Didalam ukuran lot ini ada beberapa pendekatan yaitu:
1. Menyeimbangkan ongkos pesan (set up cost) dan ongkos simpan.
a. Biaya pemesanan ( order cost ) adalah biaya yang dikaitkan dengan usaha untuk
mendapatkan bahan atau bahan dari luar. Biaya pemesanan dapat berupa biaya penulisan
pemesanan, biaya proses pemesanan, biaya materai / perangko, biaya faktur, biaya
pengetesan, biaya pengawasan, dan biaya transportasi. Sifat biaya pemesanan ini adalah
semakin besar frekuensi pembelian semakin besar biaya pemesanan.
b. Biaya Penyimpanan.
Komponen utama dari biaya simpan ( carrying cost ) terdiri dari :
a) Biaya Modal, meliputi : biaya yang diinvestasikan dalam persediaan, gedung, dan
peralatan yang diperlukan untuk mengadakan dan memelihara persediaan.
b) Biaya Simpan, meliputi : biaya sewa gudang, perawatan dan perbaikan bangunan, listrik,
gaji, personel keamanan, pajak atas persediaan, pajak dan asuransi peralatan, biaya
penyusutan dan perbaikan peralatan. Biaya tersebut ada bersifat tetap (fixed ), variabel,
maupun semi fixed atau semi variabel.
2. Menggunakan konsep jumlah pesanan tetap.

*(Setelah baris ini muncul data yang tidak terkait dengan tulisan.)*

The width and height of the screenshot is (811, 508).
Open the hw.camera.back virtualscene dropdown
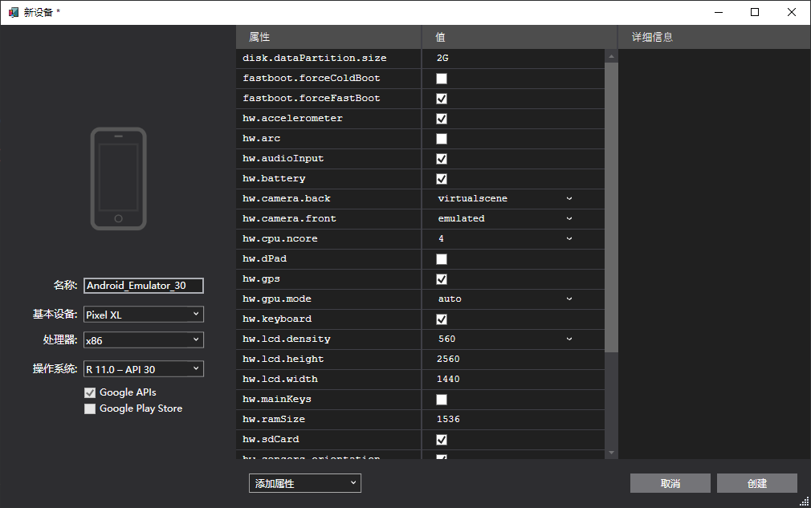click(569, 198)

3. Dengan jumlah periode pemesanan tetap.
Terdapat 10 Alternatif teknik yang digunakan dalam menentukan ukuran Lot.
Kesepuluh teknik adalah sebagai berikut :
a. Fixed Order Quantity (FOQ)
Pendekatan menggunakankonsep jumlah pemesanan tetap karena keterbatasan akan fasilitas.
Misalnya : kemampuan gudang, transportasi, kemampuan supplier dan pabrik.
b. Lot for Lot (LFL)
Pendekatan menggunakan konsep atas dasar pesanan diskrit dengan pertimbangan minimasi
dari ongkos simpan, jumlah yang dipesan sama dengan jumlah yang dibutuhkan.
c. Least Unit Cost (LUC)
Pendekatan menggunakan konsep pemesanan dengan ongkos unit perkecil, dimana jumlah
pemesanan ataupun interval pemesanan dapat bervariasi. Keputusan untuk pemesanan
didasarkan :
ongkos perunit terkecil = (ongkos pesan per unit) + (ongkos simpan per unit)
d. Economic Order Quantity (EOQ)
Pendekatan menggunakan konsep minimasi ongkos simpan dan ongkos pesan. Ukuran lot
tetap berdasarkan hitungan minimasi tersebut.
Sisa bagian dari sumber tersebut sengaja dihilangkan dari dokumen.